[Stored data entries]

########

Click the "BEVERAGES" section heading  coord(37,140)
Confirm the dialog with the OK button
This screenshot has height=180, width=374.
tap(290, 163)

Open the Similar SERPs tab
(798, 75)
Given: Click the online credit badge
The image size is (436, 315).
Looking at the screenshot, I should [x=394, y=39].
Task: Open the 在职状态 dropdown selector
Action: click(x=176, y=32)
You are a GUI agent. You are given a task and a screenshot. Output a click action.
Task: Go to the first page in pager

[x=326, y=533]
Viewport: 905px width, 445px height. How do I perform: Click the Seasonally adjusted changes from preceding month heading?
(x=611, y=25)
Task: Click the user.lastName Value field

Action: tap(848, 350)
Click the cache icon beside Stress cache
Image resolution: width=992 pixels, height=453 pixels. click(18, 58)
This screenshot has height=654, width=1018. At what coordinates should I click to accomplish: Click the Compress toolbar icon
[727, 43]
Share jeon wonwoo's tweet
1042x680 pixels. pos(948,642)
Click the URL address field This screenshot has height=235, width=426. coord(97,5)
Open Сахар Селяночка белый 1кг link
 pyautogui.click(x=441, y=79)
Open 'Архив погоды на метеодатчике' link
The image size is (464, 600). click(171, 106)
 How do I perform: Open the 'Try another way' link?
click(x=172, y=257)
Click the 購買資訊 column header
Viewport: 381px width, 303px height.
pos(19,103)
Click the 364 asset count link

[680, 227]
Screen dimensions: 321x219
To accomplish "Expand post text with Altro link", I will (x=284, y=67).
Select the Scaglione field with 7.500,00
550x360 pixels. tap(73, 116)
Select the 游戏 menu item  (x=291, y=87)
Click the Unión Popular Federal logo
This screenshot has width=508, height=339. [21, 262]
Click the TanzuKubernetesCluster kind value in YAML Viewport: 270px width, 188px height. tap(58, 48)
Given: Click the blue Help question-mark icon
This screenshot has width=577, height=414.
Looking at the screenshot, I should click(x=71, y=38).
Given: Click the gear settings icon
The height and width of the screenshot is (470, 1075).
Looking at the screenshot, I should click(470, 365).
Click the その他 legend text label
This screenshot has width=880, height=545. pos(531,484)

########

AIM OF THE EXERCISE
Every line above is to be transcribed exactly.

YOUR SOLUTION
Click the "BEVERAGES" section heading  coord(37,140)
Confirm the dialog with the OK button
This screenshot has height=180, width=374.
tap(290, 163)

Open the Similar SERPs tab
(798, 75)
Given: Click the online credit badge
The image size is (436, 315).
Looking at the screenshot, I should [x=394, y=39].
Task: Open the 在职状态 dropdown selector
Action: click(x=176, y=32)
You are a GUI agent. You are given a task and a screenshot. Output a click action.
Task: Go to the first page in pager

[x=326, y=533]
Viewport: 905px width, 445px height. How do I perform: Click the Seasonally adjusted changes from preceding month heading?
(x=611, y=25)
Task: Click the user.lastName Value field

Action: tap(848, 350)
Click the cache icon beside Stress cache
Image resolution: width=992 pixels, height=453 pixels. click(18, 58)
This screenshot has height=654, width=1018. At what coordinates should I click to accomplish: Click the Compress toolbar icon
[727, 43]
Share jeon wonwoo's tweet
1042x680 pixels. pos(948,642)
Click the URL address field This screenshot has height=235, width=426. coord(97,5)
Open Сахар Селяночка белый 1кг link
 pyautogui.click(x=441, y=79)
Open 'Архив погоды на метеодатчике' link
The image size is (464, 600). click(171, 106)
 How do I perform: Open the 'Try another way' link?
click(x=172, y=257)
Click the 購買資訊 column header
Viewport: 381px width, 303px height.
pos(19,103)
Click the 364 asset count link

[680, 227]
Screen dimensions: 321x219
To accomplish "Expand post text with Altro link", I will (x=284, y=67).
Select the Scaglione field with 7.500,00
550x360 pixels. tap(73, 116)
Select the 游戏 menu item  (x=291, y=87)
Click the Unión Popular Federal logo
This screenshot has width=508, height=339. [21, 262]
Click the TanzuKubernetesCluster kind value in YAML Viewport: 270px width, 188px height. tap(58, 48)
Given: Click the blue Help question-mark icon
This screenshot has width=577, height=414.
Looking at the screenshot, I should click(x=71, y=38).
Given: Click the gear settings icon
The height and width of the screenshot is (470, 1075).
Looking at the screenshot, I should click(470, 365).
Click the その他 legend text label
This screenshot has width=880, height=545. pos(531,484)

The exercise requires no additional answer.